The lines from the start of the data through the line with "Qawlul Mufeed – Darsiga 11aad (865, 880)" are to be returned verbatim; all later lines are to be omitted.
Start of Block
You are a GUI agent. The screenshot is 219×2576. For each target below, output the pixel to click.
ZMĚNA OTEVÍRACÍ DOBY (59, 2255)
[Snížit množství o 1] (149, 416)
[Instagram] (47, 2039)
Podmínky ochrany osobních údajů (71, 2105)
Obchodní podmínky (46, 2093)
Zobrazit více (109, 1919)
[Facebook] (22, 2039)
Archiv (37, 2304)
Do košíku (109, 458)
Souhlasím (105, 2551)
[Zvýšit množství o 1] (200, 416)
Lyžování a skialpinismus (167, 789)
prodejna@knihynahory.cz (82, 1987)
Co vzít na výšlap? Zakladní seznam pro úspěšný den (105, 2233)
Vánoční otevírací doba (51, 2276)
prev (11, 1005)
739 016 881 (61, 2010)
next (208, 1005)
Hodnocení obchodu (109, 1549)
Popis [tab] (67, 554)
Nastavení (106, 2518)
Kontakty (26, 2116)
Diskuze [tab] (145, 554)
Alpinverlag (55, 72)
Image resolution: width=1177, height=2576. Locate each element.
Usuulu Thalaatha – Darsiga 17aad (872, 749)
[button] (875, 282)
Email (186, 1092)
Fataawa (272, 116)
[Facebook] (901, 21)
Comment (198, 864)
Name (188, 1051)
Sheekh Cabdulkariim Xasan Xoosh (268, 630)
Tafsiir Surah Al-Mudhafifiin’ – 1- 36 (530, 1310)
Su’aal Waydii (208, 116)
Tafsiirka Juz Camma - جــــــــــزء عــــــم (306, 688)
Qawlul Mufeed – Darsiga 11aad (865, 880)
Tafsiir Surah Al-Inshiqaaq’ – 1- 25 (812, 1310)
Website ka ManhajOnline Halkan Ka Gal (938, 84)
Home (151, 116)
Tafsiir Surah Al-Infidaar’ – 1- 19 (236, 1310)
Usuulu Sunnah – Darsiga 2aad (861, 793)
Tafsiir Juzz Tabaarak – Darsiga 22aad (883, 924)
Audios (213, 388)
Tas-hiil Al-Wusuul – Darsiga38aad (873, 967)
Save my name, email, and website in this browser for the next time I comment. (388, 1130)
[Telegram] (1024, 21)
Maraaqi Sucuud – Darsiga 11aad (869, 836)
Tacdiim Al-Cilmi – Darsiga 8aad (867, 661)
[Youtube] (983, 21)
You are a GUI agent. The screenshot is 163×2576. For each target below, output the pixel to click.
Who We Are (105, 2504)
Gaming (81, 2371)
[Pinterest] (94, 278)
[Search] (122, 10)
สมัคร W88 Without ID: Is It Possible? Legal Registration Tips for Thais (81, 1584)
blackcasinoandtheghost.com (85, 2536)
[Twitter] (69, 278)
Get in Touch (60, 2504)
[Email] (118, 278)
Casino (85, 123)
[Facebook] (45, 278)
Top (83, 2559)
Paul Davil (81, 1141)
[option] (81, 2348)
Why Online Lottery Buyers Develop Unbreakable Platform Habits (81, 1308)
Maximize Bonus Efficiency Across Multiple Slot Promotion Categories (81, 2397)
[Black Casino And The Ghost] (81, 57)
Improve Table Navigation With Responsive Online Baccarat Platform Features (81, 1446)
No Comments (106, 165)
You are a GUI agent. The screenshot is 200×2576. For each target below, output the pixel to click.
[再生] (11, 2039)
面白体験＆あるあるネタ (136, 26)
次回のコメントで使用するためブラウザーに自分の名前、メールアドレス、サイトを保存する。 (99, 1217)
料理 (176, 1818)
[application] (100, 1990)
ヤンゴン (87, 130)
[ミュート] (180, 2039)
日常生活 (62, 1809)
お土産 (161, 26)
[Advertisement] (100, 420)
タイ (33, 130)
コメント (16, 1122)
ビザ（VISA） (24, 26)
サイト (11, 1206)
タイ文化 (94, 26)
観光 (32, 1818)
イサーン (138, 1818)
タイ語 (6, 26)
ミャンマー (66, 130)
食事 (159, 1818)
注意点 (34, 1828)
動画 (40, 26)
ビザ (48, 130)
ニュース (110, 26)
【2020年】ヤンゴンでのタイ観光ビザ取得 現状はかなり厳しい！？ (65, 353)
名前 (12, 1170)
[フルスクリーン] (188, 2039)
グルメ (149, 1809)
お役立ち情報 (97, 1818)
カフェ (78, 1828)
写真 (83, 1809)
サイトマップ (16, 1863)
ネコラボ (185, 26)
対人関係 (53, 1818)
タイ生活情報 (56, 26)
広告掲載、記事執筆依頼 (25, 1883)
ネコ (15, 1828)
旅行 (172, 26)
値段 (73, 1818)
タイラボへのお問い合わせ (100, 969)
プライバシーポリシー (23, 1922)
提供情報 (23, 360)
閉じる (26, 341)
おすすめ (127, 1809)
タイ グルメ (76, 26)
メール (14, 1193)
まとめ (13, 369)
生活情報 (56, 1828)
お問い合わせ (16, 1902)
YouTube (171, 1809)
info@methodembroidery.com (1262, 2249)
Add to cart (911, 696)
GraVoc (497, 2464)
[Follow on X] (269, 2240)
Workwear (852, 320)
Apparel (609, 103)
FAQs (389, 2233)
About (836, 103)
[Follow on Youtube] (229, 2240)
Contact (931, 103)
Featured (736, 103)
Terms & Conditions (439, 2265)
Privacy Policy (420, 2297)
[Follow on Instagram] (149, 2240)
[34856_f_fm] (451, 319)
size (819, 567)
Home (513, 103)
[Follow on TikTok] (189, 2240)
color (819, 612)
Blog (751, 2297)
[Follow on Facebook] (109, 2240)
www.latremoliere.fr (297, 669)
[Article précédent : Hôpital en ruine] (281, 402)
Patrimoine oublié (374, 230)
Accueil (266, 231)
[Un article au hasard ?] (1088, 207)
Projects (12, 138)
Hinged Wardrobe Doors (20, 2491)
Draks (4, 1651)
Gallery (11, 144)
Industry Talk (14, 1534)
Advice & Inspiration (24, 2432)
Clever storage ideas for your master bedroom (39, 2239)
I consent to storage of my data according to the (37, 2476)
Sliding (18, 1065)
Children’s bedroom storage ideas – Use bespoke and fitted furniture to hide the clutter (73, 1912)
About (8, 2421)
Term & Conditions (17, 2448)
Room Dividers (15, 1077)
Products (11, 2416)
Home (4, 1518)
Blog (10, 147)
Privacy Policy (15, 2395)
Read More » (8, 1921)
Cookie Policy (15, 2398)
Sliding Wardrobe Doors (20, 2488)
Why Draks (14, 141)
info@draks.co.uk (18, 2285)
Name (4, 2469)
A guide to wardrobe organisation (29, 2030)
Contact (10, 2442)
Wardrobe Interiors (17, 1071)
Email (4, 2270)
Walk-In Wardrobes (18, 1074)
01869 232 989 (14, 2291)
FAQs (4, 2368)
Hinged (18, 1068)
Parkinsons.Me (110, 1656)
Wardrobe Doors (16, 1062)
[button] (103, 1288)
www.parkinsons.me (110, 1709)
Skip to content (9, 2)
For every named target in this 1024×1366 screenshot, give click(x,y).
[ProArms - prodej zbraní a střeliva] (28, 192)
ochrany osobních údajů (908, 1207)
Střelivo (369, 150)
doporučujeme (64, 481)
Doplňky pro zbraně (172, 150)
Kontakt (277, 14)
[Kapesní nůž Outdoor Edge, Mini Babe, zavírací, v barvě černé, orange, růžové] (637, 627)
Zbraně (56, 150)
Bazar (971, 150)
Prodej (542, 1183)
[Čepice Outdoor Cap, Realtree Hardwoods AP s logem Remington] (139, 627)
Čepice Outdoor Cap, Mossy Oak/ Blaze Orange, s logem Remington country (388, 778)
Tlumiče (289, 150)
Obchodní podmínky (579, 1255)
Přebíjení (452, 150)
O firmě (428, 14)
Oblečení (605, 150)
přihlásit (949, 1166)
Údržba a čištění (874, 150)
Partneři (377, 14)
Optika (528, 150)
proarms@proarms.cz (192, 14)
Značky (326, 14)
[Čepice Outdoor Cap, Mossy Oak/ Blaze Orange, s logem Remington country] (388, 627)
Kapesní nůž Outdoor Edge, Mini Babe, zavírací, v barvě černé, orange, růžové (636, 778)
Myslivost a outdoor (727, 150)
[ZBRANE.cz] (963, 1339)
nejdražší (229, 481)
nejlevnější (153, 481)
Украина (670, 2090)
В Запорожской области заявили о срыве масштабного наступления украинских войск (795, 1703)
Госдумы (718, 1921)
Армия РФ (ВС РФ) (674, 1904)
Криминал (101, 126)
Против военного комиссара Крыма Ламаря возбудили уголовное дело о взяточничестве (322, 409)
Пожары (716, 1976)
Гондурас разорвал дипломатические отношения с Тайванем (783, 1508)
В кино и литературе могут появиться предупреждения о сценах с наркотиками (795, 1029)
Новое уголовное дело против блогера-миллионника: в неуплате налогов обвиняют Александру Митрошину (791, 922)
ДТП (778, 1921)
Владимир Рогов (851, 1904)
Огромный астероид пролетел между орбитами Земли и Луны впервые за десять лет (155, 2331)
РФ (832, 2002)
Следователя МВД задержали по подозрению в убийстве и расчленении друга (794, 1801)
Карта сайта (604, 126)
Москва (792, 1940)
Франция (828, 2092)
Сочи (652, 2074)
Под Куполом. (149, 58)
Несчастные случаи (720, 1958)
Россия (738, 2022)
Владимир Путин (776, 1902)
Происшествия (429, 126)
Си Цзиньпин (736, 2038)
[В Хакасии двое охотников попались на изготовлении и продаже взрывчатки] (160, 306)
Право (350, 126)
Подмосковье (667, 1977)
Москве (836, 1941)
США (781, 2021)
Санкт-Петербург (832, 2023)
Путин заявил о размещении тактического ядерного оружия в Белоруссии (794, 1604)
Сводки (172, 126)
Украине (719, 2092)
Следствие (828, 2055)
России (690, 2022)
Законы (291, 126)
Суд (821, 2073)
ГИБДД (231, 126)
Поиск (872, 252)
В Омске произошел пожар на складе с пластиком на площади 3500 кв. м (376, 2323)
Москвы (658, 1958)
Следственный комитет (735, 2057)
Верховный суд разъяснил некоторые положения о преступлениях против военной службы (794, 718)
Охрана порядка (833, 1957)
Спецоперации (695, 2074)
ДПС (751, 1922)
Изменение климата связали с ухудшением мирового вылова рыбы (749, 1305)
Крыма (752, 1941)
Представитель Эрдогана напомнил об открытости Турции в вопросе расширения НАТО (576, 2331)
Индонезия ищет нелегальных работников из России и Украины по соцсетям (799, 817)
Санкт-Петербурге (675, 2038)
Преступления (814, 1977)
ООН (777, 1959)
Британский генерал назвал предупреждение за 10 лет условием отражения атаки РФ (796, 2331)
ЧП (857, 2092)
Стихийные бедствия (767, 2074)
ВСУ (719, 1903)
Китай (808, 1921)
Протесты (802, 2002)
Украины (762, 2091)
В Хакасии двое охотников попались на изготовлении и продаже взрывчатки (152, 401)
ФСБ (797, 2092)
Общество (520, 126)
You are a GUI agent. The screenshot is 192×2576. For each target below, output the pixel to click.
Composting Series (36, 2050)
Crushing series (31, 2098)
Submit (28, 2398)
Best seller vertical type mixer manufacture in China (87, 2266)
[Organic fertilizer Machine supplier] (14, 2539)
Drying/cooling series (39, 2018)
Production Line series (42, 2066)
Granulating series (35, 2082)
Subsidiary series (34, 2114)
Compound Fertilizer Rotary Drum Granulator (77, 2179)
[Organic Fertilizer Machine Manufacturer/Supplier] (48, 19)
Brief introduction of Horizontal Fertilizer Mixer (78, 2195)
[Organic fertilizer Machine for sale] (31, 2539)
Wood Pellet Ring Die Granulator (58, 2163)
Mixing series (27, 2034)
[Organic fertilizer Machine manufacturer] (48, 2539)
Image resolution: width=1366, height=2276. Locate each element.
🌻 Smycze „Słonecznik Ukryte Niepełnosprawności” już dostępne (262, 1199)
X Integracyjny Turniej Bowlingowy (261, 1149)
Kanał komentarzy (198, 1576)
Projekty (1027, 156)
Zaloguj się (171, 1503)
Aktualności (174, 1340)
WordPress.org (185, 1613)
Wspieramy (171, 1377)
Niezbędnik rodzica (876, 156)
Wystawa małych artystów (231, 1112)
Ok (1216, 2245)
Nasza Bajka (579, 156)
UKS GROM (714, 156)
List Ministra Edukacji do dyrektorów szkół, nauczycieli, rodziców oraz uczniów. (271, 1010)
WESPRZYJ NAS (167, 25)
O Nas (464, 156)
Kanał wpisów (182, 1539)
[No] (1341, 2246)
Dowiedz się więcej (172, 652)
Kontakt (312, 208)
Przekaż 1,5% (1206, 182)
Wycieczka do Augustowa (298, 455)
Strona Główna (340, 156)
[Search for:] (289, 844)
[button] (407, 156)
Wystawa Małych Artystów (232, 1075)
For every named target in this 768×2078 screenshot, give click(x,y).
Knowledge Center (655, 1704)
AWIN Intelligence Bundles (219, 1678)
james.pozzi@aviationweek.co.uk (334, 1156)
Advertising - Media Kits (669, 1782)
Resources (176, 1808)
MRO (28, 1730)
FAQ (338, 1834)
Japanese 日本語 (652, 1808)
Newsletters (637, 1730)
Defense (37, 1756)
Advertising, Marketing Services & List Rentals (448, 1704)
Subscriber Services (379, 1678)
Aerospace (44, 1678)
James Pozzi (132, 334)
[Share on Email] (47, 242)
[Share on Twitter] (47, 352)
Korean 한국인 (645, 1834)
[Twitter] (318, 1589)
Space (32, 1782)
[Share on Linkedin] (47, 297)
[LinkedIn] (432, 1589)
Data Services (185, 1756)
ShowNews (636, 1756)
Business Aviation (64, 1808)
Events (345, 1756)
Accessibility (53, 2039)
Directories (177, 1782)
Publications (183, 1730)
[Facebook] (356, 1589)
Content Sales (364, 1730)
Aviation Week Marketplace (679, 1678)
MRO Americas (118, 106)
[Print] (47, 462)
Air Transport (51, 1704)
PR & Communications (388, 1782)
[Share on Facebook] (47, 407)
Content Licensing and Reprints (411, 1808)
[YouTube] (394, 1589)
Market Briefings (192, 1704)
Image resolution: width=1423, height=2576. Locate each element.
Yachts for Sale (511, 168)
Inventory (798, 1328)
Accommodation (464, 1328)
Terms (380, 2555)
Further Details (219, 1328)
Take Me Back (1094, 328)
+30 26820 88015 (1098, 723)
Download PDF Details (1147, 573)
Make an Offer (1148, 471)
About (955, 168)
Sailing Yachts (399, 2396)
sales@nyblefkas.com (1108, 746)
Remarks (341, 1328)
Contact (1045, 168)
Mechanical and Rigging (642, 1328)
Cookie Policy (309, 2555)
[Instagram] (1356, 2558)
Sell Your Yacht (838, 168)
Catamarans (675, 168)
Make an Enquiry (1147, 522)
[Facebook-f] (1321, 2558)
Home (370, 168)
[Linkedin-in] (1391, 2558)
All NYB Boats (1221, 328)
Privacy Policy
End of Block
■ **Exercise result**
You are a GUI agent. The screenshot is 219×2576. For each target below, output the pixel to click.
ZMĚNA OTEVÍRACÍ DOBY (59, 2255)
[Snížit množství o 1] (149, 416)
[Instagram] (47, 2039)
Podmínky ochrany osobních údajů (71, 2105)
Obchodní podmínky (46, 2093)
Zobrazit více (109, 1919)
[Facebook] (22, 2039)
Archiv (37, 2304)
Do košíku (109, 458)
Souhlasím (105, 2551)
[Zvýšit množství o 1] (200, 416)
Lyžování a skialpinismus (167, 789)
prodejna@knihynahory.cz (82, 1987)
Co vzít na výšlap? Zakladní seznam pro úspěšný den (105, 2233)
Vánoční otevírací doba (51, 2276)
prev (11, 1005)
739 016 881 (61, 2010)
next (208, 1005)
Hodnocení obchodu (109, 1549)
Popis [tab] (67, 554)
Nastavení (106, 2518)
Kontakty (26, 2116)
Diskuze [tab] (145, 554)
Alpinverlag (55, 72)
Image resolution: width=1177, height=2576. Locate each element.
Usuulu Thalaatha – Darsiga 17aad (872, 749)
[button] (875, 282)
Email (186, 1092)
Fataawa (272, 116)
[Facebook] (901, 21)
Comment (198, 864)
Name (188, 1051)
Sheekh Cabdulkariim Xasan Xoosh (268, 630)
Tafsiir Surah Al-Mudhafifiin’ – 1- 36 (530, 1310)
Su’aal Waydii (208, 116)
Tafsiirka Juz Camma - جــــــــــزء عــــــم (306, 688)
Qawlul Mufeed – Darsiga 11aad (865, 880)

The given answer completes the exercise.